Victorian church changes its name from St Michael's to 'St Mike's'10/08/2021
Victorian church changes its name from St Michael’s to ‘St Mike’s’ in an attempt to be more trendy and attract younger generations
- The church, open since Victorian times, is trying to attract younger generations
- Its name change to ‘St Mikes’ will formally go into effect from December
- As part of renovations to the Church, it is also opening up a coffee bar
A Victorian church called St Michael’s has changed its name to ‘St Mike’s’ in a bid to be more trendy and attract younger people.
Explaining the reasoning behind the re-brand, Reverend Sarah Yetman said that she wants the 148-year-old church to be ‘attractive and engaging for younger generations’.
She added: ‘We’re bringing new life into the old building and planting a new congregation into the church.
‘Our vision at St Mike’s is that the church can be a beacon of light and hope within the local community. We aim to reach more young people and that we can see them come to know Jesus in their own way.’
A Victorian church called St Michael’s (pictured, file photo) has changed its name to ‘St Mike’s’ in a bid to be more trendy and attract younger people
But speaking to The Sun, one person questioned the decision.

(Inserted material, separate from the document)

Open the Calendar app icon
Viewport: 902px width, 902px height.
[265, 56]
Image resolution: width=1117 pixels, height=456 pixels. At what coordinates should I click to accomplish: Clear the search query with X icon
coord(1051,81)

‘The idea that teenagers will be more interested in going to church if we rename it ‘St Mike’s’ is ridiculous,’ they said. ‘What’s next — St Dave’s? St Pete’s?’
The name change to St Mike’s, which is found in Bournemouth and used Church of England money in its renovation, will formally go into effect in December.

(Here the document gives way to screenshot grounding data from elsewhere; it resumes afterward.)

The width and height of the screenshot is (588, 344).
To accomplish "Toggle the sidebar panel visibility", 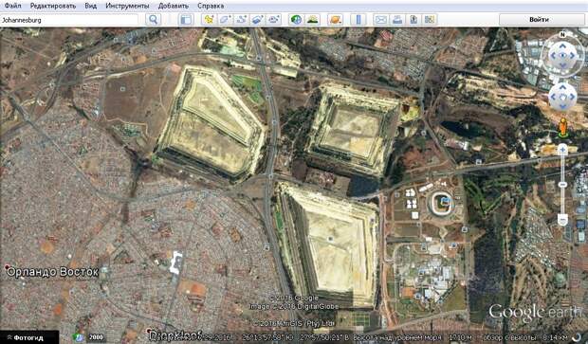I will (x=186, y=20).
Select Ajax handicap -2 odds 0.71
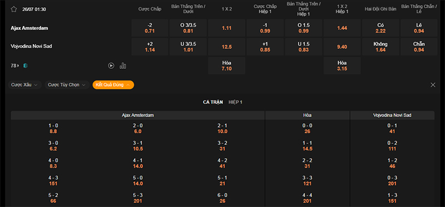Screen dimensions: 445x207 tap(150, 28)
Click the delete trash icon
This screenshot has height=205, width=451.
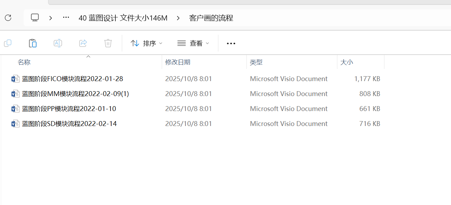(x=108, y=43)
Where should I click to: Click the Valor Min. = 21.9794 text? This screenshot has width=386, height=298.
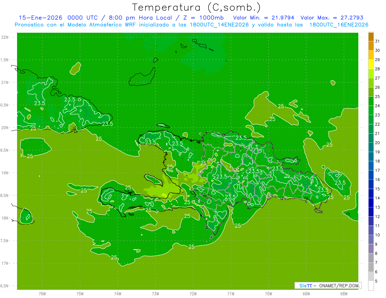264,18
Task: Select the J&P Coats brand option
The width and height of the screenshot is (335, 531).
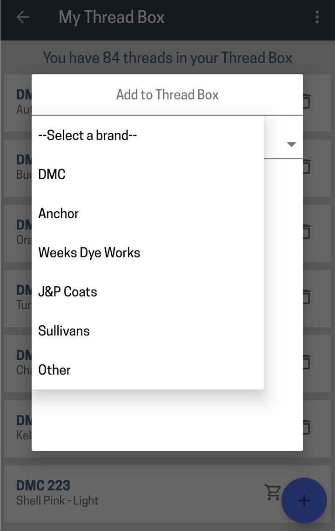Action: coord(67,291)
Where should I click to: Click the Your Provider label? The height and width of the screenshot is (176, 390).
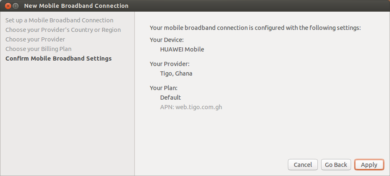170,64
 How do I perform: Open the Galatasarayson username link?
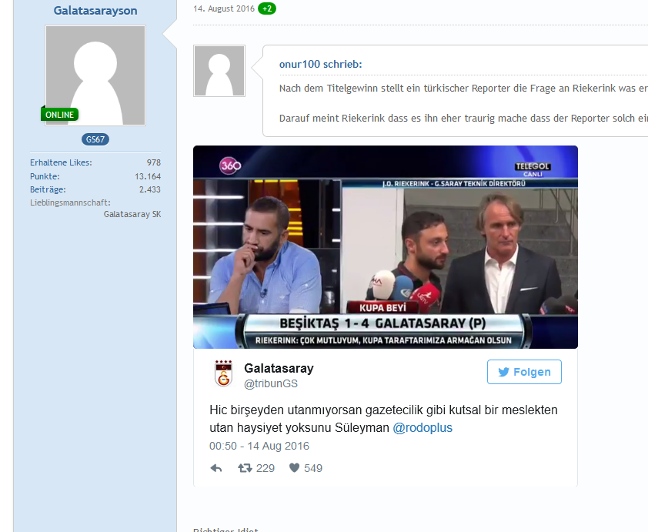coord(95,10)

The church is also opening a coffee bar as part of its renovation, and hopes to offer a school drop off cafe several mornings a week, which will also offer visitors information about events in the local community and local services.
Bishop of Southampton Reverend Debbie Sellin told the Bournemouth Echo: ‘It’s amazing what has been achieved at St Mike’s recently, so it was an honour to be able to join with the team here and celebrate the reopening of this wonderful church.
‘They have created a vibrant community hub where people can come to explore their faith and find a sense of belonging.
Explaining the reasoning behind the re-brand, Reverend Sarah Yetman (pictured) said that she wants 148-year-old church to be ‘attractive and engaging for younger generations’
‘There is so much going on for adults and kids alike, and I would urge everyone to come and take a look at what is on offer.’
The Church of England has previously come under fire for adding attractions into churches as part of its effort to entice Church-goers from younger generations.
Two years ago, it came under fire for installing a helter-skelter in Norwich Cathedral, and was criticised in 2019 for opening a nine-holy crazy golf course in Rochester Cathedral’s nave.